→ RECORDED DATA
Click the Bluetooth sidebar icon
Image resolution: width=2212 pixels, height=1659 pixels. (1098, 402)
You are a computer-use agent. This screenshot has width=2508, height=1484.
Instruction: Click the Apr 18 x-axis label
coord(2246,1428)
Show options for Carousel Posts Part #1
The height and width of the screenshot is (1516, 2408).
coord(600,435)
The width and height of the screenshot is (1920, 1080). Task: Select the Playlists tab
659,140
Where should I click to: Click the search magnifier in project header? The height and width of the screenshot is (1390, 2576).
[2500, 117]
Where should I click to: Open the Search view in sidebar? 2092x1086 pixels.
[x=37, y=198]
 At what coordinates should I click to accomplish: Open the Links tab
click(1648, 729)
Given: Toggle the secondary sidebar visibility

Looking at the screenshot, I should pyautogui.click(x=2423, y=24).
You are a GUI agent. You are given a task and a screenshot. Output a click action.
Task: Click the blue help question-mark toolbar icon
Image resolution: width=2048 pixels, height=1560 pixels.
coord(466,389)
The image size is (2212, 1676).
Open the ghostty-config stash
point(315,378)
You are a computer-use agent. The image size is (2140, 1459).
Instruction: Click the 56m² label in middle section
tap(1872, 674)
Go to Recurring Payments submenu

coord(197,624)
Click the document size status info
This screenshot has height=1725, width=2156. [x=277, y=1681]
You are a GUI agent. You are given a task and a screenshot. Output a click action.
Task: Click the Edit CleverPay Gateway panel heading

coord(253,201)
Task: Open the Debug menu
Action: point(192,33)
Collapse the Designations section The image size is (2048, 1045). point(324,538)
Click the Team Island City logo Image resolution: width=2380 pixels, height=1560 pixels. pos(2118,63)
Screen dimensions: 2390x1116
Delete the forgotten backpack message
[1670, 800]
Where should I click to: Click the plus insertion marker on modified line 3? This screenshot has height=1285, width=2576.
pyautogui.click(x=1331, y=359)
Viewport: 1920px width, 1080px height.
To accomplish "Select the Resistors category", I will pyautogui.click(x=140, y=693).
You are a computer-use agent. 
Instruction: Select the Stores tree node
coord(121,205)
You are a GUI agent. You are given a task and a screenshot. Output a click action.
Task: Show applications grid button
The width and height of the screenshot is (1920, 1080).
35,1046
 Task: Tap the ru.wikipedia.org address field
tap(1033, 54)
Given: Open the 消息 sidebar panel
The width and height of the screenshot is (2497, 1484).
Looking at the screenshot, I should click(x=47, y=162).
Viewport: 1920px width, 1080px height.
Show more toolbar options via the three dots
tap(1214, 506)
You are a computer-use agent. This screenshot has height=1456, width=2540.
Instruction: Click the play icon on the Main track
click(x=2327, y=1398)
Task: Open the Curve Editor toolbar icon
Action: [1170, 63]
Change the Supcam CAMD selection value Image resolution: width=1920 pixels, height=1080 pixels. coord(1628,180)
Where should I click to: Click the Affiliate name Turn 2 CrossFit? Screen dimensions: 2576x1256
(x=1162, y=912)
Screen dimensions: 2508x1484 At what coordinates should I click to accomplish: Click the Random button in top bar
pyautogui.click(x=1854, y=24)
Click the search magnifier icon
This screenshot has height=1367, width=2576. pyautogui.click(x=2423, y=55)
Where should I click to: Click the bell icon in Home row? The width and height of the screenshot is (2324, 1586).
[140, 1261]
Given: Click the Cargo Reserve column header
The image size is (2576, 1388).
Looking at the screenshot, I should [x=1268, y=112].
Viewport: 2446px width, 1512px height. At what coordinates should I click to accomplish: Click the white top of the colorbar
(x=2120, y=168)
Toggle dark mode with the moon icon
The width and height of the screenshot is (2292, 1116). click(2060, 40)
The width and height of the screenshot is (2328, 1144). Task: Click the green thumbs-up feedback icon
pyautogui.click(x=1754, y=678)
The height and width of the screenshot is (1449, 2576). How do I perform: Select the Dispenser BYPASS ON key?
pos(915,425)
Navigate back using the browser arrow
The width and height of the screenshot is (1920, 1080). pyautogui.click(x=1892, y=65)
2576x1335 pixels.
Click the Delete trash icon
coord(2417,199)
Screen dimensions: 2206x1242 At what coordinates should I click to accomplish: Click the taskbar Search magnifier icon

→ INSTRUCTIONS TO FOLLOW
One number answers this exercise: the count of lines above in which the word "computer" appears.

→ RESPONSE BOX
4